RECORDS FOR PROCESSING:
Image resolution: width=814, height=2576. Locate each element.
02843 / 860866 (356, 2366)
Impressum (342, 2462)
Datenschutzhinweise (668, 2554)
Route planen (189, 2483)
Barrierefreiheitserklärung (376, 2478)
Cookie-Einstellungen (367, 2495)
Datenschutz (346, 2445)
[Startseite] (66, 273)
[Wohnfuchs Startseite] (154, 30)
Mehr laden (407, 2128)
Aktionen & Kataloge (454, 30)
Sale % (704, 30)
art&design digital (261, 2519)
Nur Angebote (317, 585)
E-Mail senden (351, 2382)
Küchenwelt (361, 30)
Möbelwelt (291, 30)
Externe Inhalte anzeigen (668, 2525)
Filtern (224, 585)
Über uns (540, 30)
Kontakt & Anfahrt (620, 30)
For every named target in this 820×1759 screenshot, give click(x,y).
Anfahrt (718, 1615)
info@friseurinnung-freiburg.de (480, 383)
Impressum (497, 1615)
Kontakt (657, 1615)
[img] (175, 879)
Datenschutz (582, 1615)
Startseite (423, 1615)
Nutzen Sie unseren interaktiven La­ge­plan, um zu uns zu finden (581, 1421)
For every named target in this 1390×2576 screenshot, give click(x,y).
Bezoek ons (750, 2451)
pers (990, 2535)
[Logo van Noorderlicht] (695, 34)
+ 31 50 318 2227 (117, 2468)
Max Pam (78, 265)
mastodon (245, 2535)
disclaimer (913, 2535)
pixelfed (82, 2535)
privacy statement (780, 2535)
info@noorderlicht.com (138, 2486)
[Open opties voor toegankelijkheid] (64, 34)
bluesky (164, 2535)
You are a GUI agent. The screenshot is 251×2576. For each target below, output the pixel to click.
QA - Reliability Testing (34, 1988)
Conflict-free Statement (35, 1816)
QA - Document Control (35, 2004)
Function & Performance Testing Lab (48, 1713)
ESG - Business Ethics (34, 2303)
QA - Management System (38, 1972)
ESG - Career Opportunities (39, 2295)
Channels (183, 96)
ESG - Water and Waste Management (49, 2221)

TO DO: Print the line with "You are a GUI" and every line after it in the entries above, exactly as written. Leave out all other lines.

WRITTEN REPLY:
You are a GUI agent. The screenshot is 251×2576. For each target below, output the pixel to click.
QA - Reliability Testing (34, 1988)
Conflict-free Statement (35, 1816)
QA - Document Control (35, 2004)
Function & Performance Testing Lab (48, 1713)
ESG - Business Ethics (34, 2303)
QA - Management System (38, 1972)
ESG - Career Opportunities (39, 2295)
Channels (183, 96)
ESG - Water and Waste Management (49, 2221)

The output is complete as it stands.